In ``Dark Knight,'' Batman considers giving up crime- fighting as Gotham is terrorized by Heath Ledger's psychopathic Joker. Maggie Gyllenhaal plays Rachel Dawes, Batman's love interest. Morgan Freeman returns as Lucius Fox and Michael Caine reprises the role of Alfred, the butler. Ledger died in January of an accidental overdose of prescription drugs.
Brendan Fraser returns in ``The Mummy'' to fight the first Emperor of Quin, a shape-shifting entity cursed by a wizard centuries earlier who rises from the dead. The film opened in 3,760 theaters compared with 4,266 showing ``Dark Knight.''
Including ``The Scorpion King,'' the previous three ``Mummy'' movies ``have done very well and opened at No. 1 at the box office,'' Dergarabedian said. ``It's a family adventure movie and that pulls people into the theaters.''
`Swing Vote'
The Will Ferrell comedy ``Step Brothers'' fell to third place with $16.3 million for Sony Corp. The movie co-stars Ferrell and John C. Reilly as middle-age slackers, one living with his single mother and the other with his unmarried father. They are forced to share a house when the parents marry one another.
``Mamma Mia!,'' based on the Broadway musical, dropped to fourth place with sales of $13.1 million for distributor Universal. Set to the music of Abba, the film follows a young woman who invites to her wedding three men from her mother's past, one of whom may be her father. The movie stars Meryl Streep, Pierce Brosnan and Colin Firth. Universal is a unit of General Electric Co.

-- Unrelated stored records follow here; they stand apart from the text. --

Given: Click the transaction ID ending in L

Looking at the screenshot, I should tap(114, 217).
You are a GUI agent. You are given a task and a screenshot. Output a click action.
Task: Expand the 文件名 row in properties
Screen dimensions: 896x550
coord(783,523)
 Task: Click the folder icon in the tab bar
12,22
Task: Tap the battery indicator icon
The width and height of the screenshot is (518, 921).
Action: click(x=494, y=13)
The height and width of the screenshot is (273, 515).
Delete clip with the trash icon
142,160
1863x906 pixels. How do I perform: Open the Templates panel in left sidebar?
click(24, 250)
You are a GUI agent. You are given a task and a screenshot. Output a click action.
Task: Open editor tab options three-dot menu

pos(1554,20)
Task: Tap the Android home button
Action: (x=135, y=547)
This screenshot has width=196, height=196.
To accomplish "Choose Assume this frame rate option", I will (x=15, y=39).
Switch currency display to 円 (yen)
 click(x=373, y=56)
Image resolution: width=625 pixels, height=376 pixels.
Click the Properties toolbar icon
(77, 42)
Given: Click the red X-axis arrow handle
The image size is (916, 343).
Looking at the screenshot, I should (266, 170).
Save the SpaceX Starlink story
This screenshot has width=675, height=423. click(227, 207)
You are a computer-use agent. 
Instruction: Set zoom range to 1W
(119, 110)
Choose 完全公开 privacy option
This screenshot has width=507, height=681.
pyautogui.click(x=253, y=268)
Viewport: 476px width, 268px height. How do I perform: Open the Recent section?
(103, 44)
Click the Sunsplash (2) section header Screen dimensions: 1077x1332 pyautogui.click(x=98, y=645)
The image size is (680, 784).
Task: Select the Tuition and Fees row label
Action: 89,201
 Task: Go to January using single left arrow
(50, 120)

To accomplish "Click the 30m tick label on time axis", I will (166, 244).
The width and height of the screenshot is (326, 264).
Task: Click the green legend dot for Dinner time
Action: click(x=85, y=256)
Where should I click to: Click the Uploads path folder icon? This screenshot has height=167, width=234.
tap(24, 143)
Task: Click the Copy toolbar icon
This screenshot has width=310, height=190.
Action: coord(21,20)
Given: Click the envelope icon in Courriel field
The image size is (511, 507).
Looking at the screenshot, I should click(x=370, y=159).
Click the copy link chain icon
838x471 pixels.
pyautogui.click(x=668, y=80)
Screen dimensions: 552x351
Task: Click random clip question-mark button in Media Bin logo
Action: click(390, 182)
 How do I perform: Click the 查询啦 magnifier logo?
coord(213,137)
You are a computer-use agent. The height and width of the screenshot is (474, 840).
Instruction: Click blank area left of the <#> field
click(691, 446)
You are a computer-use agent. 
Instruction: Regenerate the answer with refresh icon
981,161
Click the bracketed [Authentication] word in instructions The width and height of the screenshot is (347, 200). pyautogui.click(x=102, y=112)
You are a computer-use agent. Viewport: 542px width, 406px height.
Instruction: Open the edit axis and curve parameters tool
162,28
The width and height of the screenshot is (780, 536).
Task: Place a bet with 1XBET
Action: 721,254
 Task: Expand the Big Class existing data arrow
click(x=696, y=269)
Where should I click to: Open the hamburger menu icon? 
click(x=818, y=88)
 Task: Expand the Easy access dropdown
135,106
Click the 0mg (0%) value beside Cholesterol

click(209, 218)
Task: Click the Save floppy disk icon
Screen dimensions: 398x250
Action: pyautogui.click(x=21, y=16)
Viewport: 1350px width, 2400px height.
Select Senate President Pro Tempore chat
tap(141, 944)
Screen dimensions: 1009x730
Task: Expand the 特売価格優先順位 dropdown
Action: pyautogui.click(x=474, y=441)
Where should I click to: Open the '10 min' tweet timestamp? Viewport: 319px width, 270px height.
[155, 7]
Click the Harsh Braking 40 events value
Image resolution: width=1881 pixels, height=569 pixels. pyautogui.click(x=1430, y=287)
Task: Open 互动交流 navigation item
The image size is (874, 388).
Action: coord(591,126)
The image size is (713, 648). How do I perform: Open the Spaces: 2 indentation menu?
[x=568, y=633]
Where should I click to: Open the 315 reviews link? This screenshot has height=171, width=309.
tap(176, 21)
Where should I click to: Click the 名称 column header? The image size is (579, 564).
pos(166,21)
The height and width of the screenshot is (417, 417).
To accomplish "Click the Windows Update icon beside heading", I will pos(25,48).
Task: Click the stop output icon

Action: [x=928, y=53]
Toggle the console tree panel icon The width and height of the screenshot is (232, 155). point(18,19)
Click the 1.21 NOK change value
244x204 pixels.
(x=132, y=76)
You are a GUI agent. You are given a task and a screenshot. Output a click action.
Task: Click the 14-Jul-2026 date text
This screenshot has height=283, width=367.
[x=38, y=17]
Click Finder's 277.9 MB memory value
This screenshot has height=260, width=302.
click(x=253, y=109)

``Journey to the Center of the Earth,'' from Warner Bros., was fifth with $6.9 million in ticket sales. Brendan Fraser stars in the 3-D interpretation of the Jules Verne novel.
Sixth place's ``Swing Vote'' stars Kevin Costner in the story of a man whose vote will decide a U.S. presidential election. The film, which opened in 2,213 theaters, co-stars Kelsey Grammer, Dennis Hopper, Nathan Lane and Stanley Tucci.
`Wall-E'
Rounding out seventh through 10th place were Sony's ``Hancock,'' starring Will Smith, with $5.2 million; ``Wall-E,'' from Walt Disney's Pixar animation studio, with $4.7 million; ``The X-Files,'' from News Corp.'s Twentieth Century Fox, collected $3.4 million and ``Space Chimps,'' from News Corp.'s Fox, with $2.8 million.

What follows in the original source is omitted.